Furthermore, he stated, “In the whole of history, it is hard to point to a single occasion when a wave of antisemitism was provoked by a real Jewish threat (as opposed to an imaginary one).”
Nor, he added, is it “confined to weak, feeble or commonplace intellects; … its carriers have included men and women of otherwise powerful and subtle thoughts. Like all mental diseases, it is damaging to reason and sometimes fatal.”
Well, it’s certainly fatal for Jews—though in the process, it eats away at societies that succumb to it. The same goes for jihadism. Once it takes hold in the countries that its adherents seek to subjugate, it metastasizes.
This is particularly true in the West, where there is a dangerously low birthrate—other than among immigrants—as well as vociferous fellow travelers whose influence far outweighs their numbers.

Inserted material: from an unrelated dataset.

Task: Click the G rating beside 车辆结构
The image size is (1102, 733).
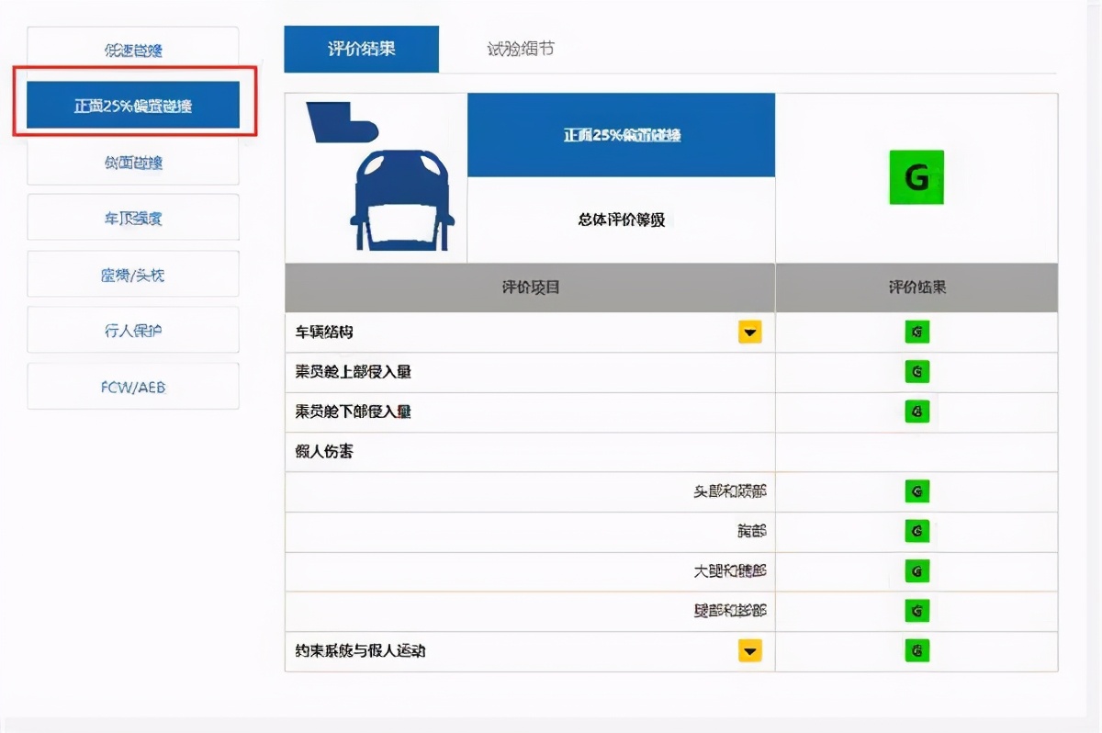Action: coord(916,332)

These are the useful idiots whose progressive politics and behavior are antithetical to the jihadist ideology they abet, whether out of ignorance or malice.
The latest excuse for ganging up on Israel and the Jews is the war against Hamas and subsequent/simultaneous battles with additional Iranian proxies, as well as with the Islamic Republic itself. The moral vertigo on the part of people who will be next in line if the jihadists have their way is astounding.
If not for the current administration in Washington, the only real relevant player in the international arena, Israel would be forced to face its mortal enemies, and counter the gaslighting by its ostensible friends, on its own.
Thankfully, US President Donald Trump understands that the Jewish state, the “small Satan,” is on the front lines not only of the war against the “great Satan,” America, but against all the Judeo-Christian values that both hold dear. It’s precisely why he’s urging Israel to get on with the business of winning it already.
Ahead of this pair of interconnected anniversaries, it behooves us to stop bemoaning the hollowness of the post-Holocaust slogan “never again,” and remember Hamas’s vow, endorsed by jihadists everywhere, to repeat the abominations of Oct. 7 “again and again and again.”